■ Source document
=======
Nothing Can Be That Sacred . . .


that it can’t be prosecuted.

no evidence can be that well hid,

that it can’t be uncovered.

I am, of course, referring to the McClatchy story about why the Obama administration did an about face on the decision to release “detainee abuse photographs from Iraq and Afghanistan.”

In the days leading up to a May 28 deadline to release the photos in response to an American Civil Liberties Union lawsuit, U.S. officials, led by Christopher Hill, the U.S. ambassador to Iraq, told Maliki that the administration was preparing to release photos of suspected detainee abuse taken from 2003 to 2006.

When U.S. officials told Maliki, “he went pale in the face,” said a U.S. military official, who along with others requested anonymity because of the matter’s sensitivity.

The official said Maliki warned that releasing the photos would lead to more violence that could delay the scheduled U.S. withdrawal from cities by June 30 and that Iraqis wouldn’t make a distinction between old and new photos. The public outrage and increase in violence could lead Iraqis to demand a referendum on the security agreement and refuse to permit U.S. forces to stay until the end of 2011.
=======
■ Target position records
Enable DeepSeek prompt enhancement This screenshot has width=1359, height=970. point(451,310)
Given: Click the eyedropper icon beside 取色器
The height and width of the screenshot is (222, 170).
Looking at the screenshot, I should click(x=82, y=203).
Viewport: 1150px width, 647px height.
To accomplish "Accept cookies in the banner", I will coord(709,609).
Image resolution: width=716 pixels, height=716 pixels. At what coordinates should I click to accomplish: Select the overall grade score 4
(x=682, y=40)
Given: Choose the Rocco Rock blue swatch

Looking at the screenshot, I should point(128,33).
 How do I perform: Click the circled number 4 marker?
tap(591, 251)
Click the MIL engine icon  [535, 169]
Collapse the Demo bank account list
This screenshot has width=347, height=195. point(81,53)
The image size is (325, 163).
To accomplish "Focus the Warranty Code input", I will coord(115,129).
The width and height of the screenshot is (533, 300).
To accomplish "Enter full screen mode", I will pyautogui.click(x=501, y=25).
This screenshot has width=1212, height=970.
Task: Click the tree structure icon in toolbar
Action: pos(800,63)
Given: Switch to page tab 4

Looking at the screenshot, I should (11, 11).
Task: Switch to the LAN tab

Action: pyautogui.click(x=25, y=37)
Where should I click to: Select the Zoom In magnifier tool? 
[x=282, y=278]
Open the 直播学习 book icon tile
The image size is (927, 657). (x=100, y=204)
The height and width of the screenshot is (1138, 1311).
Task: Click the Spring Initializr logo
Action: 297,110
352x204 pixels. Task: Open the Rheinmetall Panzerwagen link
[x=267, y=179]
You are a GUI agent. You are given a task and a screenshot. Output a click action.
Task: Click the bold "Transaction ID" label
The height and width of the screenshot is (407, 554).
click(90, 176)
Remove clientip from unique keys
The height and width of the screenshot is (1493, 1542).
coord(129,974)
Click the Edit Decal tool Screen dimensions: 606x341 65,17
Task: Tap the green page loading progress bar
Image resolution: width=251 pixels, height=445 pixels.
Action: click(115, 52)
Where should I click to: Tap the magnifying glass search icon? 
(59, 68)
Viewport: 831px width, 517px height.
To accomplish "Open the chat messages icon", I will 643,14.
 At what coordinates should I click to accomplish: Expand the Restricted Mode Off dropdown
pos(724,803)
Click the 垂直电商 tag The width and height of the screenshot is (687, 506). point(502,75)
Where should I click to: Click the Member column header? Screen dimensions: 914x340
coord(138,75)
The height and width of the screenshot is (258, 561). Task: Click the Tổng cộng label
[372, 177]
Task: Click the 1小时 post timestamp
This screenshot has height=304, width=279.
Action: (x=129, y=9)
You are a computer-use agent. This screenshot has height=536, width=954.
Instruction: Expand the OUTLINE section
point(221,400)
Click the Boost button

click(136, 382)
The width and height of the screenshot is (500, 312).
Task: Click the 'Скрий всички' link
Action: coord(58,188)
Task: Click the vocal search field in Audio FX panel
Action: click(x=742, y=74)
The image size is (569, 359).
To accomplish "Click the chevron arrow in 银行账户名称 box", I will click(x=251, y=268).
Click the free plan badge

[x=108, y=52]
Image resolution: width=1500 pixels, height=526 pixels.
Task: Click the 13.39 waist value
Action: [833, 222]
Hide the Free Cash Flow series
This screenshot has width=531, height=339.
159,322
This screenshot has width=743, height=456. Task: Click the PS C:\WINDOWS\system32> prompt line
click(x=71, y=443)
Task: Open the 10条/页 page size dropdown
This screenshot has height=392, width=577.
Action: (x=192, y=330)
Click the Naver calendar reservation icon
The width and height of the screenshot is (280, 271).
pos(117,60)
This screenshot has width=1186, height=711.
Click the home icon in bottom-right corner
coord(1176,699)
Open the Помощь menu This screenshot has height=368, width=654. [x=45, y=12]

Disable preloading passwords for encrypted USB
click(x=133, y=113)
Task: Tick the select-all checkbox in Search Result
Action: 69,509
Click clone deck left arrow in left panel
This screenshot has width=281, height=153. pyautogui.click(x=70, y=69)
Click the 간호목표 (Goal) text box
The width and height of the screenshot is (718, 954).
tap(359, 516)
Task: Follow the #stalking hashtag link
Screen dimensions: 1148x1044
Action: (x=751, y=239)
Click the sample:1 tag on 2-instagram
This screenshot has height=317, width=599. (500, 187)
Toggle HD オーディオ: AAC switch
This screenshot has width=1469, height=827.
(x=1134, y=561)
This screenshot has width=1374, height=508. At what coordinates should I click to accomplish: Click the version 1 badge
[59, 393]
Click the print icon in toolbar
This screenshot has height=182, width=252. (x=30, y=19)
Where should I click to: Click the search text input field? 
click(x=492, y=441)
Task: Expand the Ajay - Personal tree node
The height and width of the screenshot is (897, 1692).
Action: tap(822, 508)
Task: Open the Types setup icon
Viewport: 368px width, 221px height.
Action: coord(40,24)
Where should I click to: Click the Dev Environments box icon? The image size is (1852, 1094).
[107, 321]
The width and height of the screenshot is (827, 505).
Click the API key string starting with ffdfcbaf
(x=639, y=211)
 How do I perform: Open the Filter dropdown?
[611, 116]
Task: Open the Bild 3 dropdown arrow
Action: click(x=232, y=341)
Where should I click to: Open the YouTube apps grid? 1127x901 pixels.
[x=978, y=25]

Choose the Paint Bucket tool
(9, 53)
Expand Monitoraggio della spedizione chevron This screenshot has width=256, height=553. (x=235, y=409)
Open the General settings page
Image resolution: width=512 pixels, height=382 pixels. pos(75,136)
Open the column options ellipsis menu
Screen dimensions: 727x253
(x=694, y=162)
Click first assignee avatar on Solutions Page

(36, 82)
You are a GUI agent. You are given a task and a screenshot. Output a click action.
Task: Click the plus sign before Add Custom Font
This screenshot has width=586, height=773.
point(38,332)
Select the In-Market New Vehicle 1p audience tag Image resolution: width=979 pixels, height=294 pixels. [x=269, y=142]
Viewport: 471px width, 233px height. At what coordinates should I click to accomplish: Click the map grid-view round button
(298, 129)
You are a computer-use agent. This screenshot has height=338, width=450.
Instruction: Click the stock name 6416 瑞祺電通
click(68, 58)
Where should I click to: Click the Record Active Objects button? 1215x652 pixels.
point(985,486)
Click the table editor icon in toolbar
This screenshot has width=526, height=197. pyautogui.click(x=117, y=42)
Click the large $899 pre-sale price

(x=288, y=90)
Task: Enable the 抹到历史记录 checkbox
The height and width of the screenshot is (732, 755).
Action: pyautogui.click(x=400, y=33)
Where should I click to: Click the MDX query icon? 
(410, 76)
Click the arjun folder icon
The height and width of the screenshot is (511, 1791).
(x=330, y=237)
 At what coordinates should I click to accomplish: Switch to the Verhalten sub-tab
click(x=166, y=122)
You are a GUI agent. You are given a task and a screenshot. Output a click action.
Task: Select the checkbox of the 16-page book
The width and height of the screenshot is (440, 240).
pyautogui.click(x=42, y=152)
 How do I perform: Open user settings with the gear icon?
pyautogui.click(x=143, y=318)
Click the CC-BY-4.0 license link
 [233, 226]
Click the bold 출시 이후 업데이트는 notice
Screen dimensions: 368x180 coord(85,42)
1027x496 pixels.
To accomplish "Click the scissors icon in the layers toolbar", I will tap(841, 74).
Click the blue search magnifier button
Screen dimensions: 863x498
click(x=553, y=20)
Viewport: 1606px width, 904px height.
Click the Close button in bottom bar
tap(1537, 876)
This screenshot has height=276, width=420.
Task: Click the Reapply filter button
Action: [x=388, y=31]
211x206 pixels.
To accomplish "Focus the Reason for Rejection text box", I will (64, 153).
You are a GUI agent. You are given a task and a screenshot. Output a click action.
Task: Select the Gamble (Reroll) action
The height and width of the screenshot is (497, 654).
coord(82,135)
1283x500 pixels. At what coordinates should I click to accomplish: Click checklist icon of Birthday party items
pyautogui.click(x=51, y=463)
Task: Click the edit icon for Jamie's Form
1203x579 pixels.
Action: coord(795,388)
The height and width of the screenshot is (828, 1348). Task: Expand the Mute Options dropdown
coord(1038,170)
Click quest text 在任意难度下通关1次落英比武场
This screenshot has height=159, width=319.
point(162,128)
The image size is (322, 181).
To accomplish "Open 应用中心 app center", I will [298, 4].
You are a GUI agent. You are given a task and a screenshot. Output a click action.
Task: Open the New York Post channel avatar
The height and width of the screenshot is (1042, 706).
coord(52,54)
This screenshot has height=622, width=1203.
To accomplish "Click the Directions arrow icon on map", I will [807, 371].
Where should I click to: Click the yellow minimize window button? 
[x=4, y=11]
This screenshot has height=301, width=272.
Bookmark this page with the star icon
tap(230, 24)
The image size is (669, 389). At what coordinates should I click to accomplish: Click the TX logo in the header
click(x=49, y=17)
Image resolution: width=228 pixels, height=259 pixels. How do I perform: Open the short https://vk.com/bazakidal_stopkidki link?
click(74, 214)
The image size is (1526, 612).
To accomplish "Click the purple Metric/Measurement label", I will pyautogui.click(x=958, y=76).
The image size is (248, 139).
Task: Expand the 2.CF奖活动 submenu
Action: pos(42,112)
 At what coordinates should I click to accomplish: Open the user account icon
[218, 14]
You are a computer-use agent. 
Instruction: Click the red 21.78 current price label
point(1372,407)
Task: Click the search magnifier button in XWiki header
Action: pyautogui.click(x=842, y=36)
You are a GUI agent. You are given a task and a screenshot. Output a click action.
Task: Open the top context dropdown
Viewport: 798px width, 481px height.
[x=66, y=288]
=======
■ Short problem
Duplicate word for word the passage of the detainee-photos post that opens with the words containing "I am, of course, referring" and closes with "2003 to 2006.".

■ Solution
I am, of course, referring to the McClatchy story about why the Obama administration did an about face on the decision to release “detainee abuse photographs from Iraq and Afghanistan.”

In the days leading up to a May 28 deadline to release the photos in response to an American Civil Liberties Union lawsuit, U.S. officials, led by Christopher Hill, the U.S. ambassador to Iraq, told Maliki that the administration was preparing to release photos of suspected detainee abuse taken from 2003 to 2006.